Michael Jordan, Now Worth $3.5 Billion, Is The Richest Basketball Player Ever

His Airness is the NBA GOAT of making money.


Michael Jordan isn’t just the greatest basketball player of all time—he’s also the wealthiest.

The NBA icon’s sale of his stake in the Charlotte Hornets earlier this month set his net worth at an estimated $3.5 billion, according to the Bloomberg Billionaires Index, which calculated Jordan’s fortune for the first time.

Jordan, who led the Chicago Bulls to six NBA titles and won five MVP awards, became the league’s second Black majority owner in 2010 when he bought a controlling stake in the Hornets, then known as the Bobcats. But it was that legendary licensing agreement with Nike in the 1980s that really built his multi-billion dollar fortune.

However, the sale of Jordan’s Hornets stake drove his dizzying wealth to even greater levels, Bloomberg reports.

The Hornets stake sale follows a standout 2022 for sports team transactions and affirms the NBA’s status among the world’s most profitable leagues. Its franchises have soared in value in recent years as billionaires have used their vast wealth to become owners. Mat Ishbia, who founded wholesale mortgage lender UWM Holdings Corp., agreed last year to buy more than 50% of the Phoenix Suns in a record deal that valued the club at $4 billion.

Jordan sold his ownership in the Hornets to a group led by Gabe Plotkin, founder of Melvin Capital Management, and Rick Schnall, co-president of private equity firm Clayton, Dubilier & Rice. As part of the $3 billion deal, Jordan retains an undisclosed minority stake, according to the team. Bloomberg’s estimate assumes he sold a 65% stake in the team and kept a less than 5% interest.

Jordan has also invested in other sports-related businesses, Bloomberg adds.

In 2020, he launched Nascar’s 23XI Racing, whose roster includes Bubba Wallace, the circuit’s only Black driver. That same year, Jordan received an equity interest in DraftKings, where he serves as a ​​special adviser to the board.
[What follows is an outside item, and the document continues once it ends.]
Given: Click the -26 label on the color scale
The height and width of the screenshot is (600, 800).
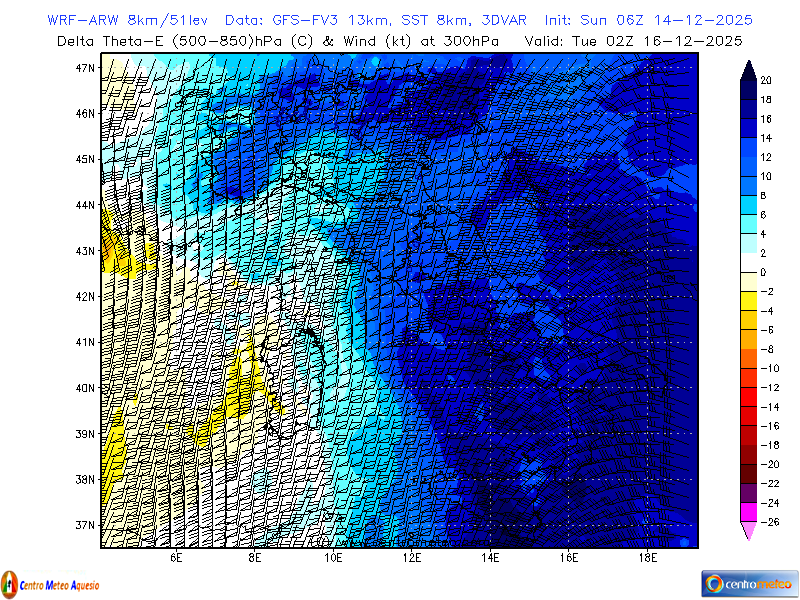Looking at the screenshot, I should point(770,522).
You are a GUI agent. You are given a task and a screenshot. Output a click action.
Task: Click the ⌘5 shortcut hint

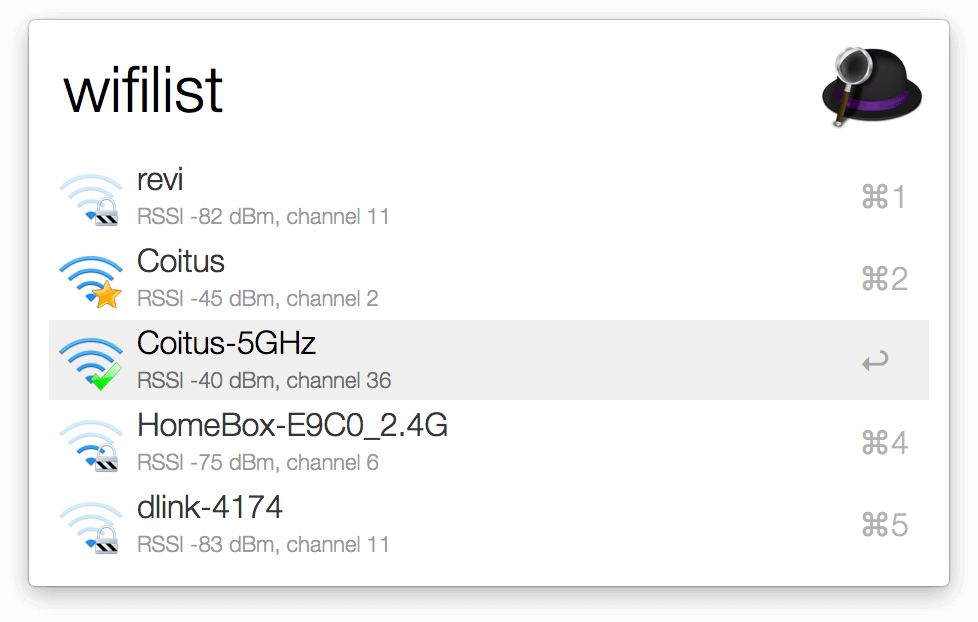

The size of his stake in the massive sports-betting company, which started trading publicly in April 2020, is undisclosed.

“Now is the right time for me to hand over the reins,” Jordan, 60, said in an August 3 open letter to Hornets fans. “I’m excited to see what the future holds, and I look forward to supporting the team and the community in my new role for many years to come.”

In recent years, other athletes have pursued their own long-term brand deals with sports apparel lines in the hopes of being “like Mike.” Under Armour Inc. announced in March that it reached a long-term deal with NBA star Steph Curry for his Curry Brand that includes an annual cash payment, incentives, royalties and stock.

And NBA star LeBron James built up a roughly $1.5 billion fortune through sponsorships, investments and his own consumer and entertainment business, the SpringHill Co., according to the index.

Simeon Siegel, an analyst for BMO Capital Markets, told Bloomberg that Jordan brand has “transcended” him as a player. Many of its customers are too young to have even seen him play professional basketball.

“Jordan the person and Jordan the brand have helped shape Nike as well as the entire athletic apparel landscape,” he said.